Un léger silence s’installe.

Pas froid.

Pas menaçant.

Juste suspendu.

— J’évalue, répond-il simplement.

Je fronce les sourcils.

— Évaluer… quoi ?

Ses yeux plongent dans les miens.

Ils ont cette intensité qui vous fouille, qui déshabille vos certitudes, qui ébranle votre calme.

— Jusqu’où vous pouvez aller.

Mon souffle s’arrête.

— Pardon ?

— Votre potentiel, Nadège.

Il parle comme s’il énonçait une réalité mathématique.

Comme si le doute n’avait jamais existé pour lui.

— Beaucoup pensent que votre succès d’hier n’est qu’un hasard. Moi, je pense l’inverse.

Je n’arrive pas à détourner les yeux.

— Mais je ne vous ménagerai pas, reprend-il. Si vous échouez, je serai le premier à vous le dire.

— Je n’attends pas qu’on me ménage, dis-je sans réfléchir.

Un éclat brille dans son regard. Pas un sourire.Pas une approbation. Mais Un intérêt,brut,Net, glacial et brûlant à la fois.

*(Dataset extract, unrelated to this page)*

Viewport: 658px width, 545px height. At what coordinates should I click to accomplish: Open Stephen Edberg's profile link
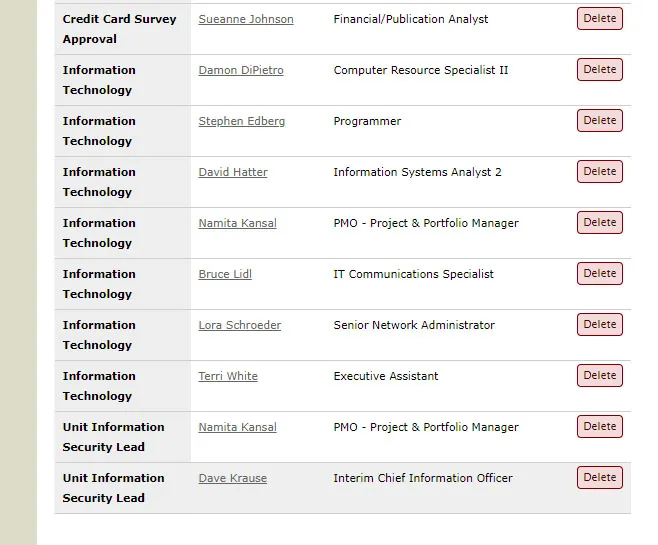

— Vous pouvez continuer, dit-il enfin en se reculant d’un pas. Je vous laisse travailler.

Il tourne les talons.

Mais juste avant de franchir le couloir, il ajoute, sans se retourner :

— Et Nadège… n’oubliez pas que dans cette entreprise, la lumière attire autant qu’elle dérange.

La porte se referme doucement.

Mon cœur, lui, cogne comme s’il cherchait à s’échapper.

La fin d’après-midi se traîne.

Je travaille avec acharnement, presque pour fuir l’effet qu’il me fait. Tout ce qu’il touche devient tension. Tout ce qu’il dit reste en suspens.

À dix-huit heures passées, je range enfin mes affaires. Je suis épuisée.

Mais une chose est certaine : cette journée marque un tournant.

Je ferme mon ordinateur, attrape mon sac et jette un dernier regard au bureau vide.

Pour la première fois, je réalise que je ne suis plus invisible ici. Et que Noah Ewane le sait. Ce qui est à la fois la meilleure, et la pire, des choses.